Extrait →
L’intervention israélienne a été précédée de quelques heures par une rencontre à Bruxelles entre Benyamin Netanyahou et le secrétaire d’État américain Mike Pompeo. Le Premier ministre israélien, qui est en difficulté politique après la démission de son ministre de la Défense Avigdor Lieberman, voulait discuter des mesures à prendre « pour stopper les actes d’agression de l’Iran et de ses affidés ». Il a obtenu le soutien de Washington.

Source : Tsahal

Renforcement de la présence du Hezbollah et professionnalisation de la milice

Au lendemain de la seconde guerre du Liban en 2006, le mouvement chiite libanais Hezbollah, très largement encadré, financé et entraîné par l’Iran, a entamé une vaste expansion de son infrastructure terroriste, notamment le creusement de sous terrains en direction du territoire israélien ayant pour objectif à plus ou moins court terme la pénétration, voire la dissémination de miliciens dans le nord d’Israël. Le motif terroriste est mis en avant de façon précise et répétée par le leader du Hezbollah Hassan Nasrallah.

Ces tunnels constituent une grave violation de la souveraineté israélienne et des résolutions 1701 (2006) et 1559 (2004) du Conseil de sécurité des Nations Unies.

Données recueillies →
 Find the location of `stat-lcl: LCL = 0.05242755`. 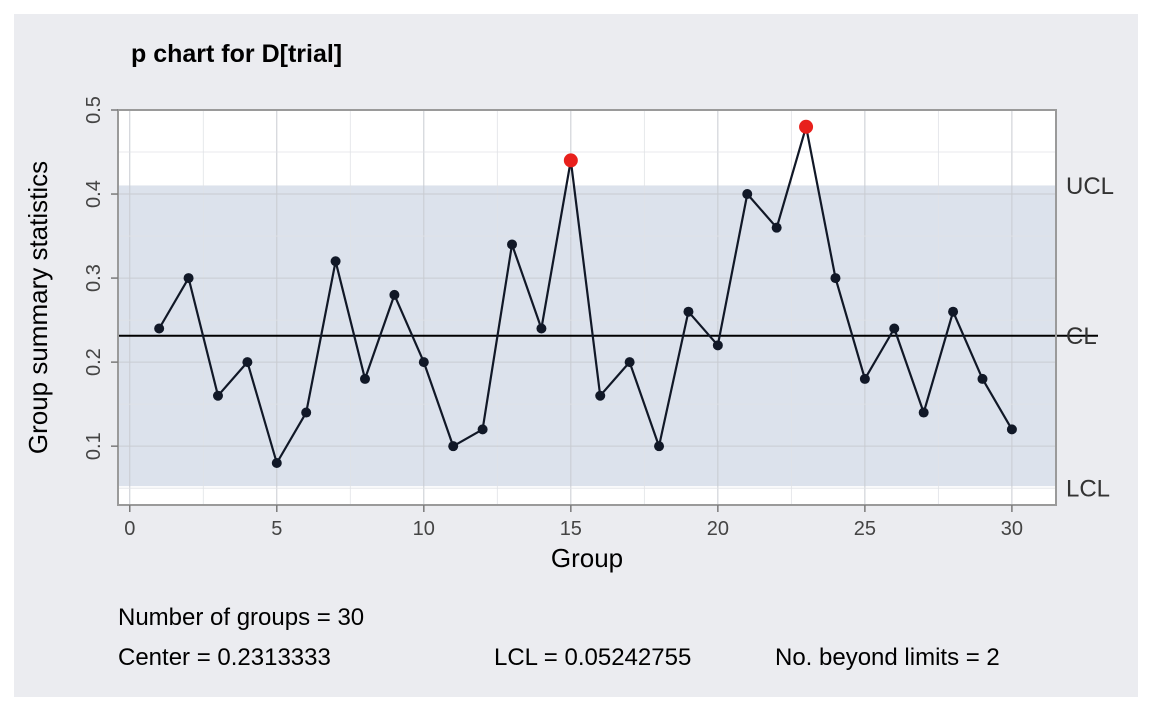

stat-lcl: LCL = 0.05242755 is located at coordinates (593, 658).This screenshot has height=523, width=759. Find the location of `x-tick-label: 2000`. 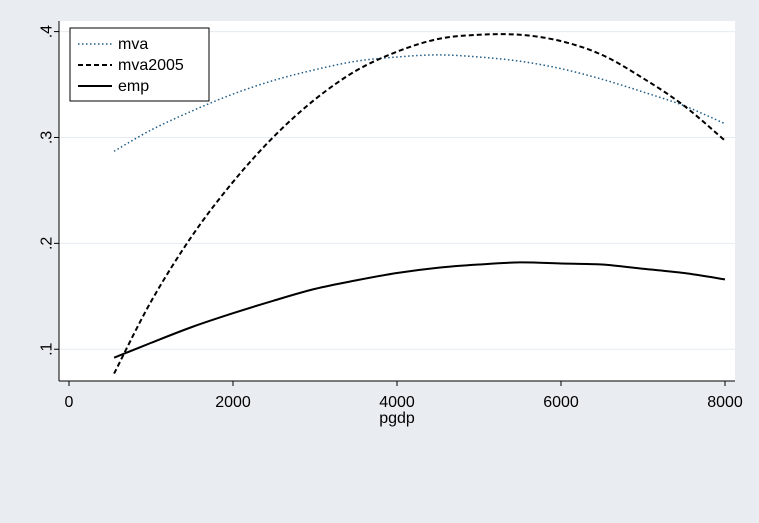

Consigne →
Pouvez-vous citer intégralement l'extrait sur le Hezbollah et Israël, sans y changer un mot ? Ces lignes n'ont aucun rapport avec l'extrait.

Réponse attendue →
L’intervention israélienne a été précédée de quelques heures par une rencontre à Bruxelles entre Benyamin Netanyahou et le secrétaire d’État américain Mike Pompeo. Le Premier ministre israélien, qui est en difficulté politique après la démission de son ministre de la Défense Avigdor Lieberman, voulait discuter des mesures à prendre « pour stopper les actes d’agression de l’Iran et de ses affidés ». Il a obtenu le soutien de Washington.

Source : Tsahal

Renforcement de la présence du Hezbollah et professionnalisation de la milice

Au lendemain de la seconde guerre du Liban en 2006, le mouvement chiite libanais Hezbollah, très largement encadré, financé et entraîné par l’Iran, a entamé une vaste expansion de son infrastructure terroriste, notamment le creusement de sous terrains en direction du territoire israélien ayant pour objectif à plus ou moins court terme la pénétration, voire la dissémination de miliciens dans le nord d’Israël. Le motif terroriste est mis en avant de façon précise et répétée par le leader du Hezbollah Hassan Nasrallah.

Ces tunnels constituent une grave violation de la souveraineté israélienne et des résolutions 1701 (2006) et 1559 (2004) du Conseil de sécurité des Nations Unies.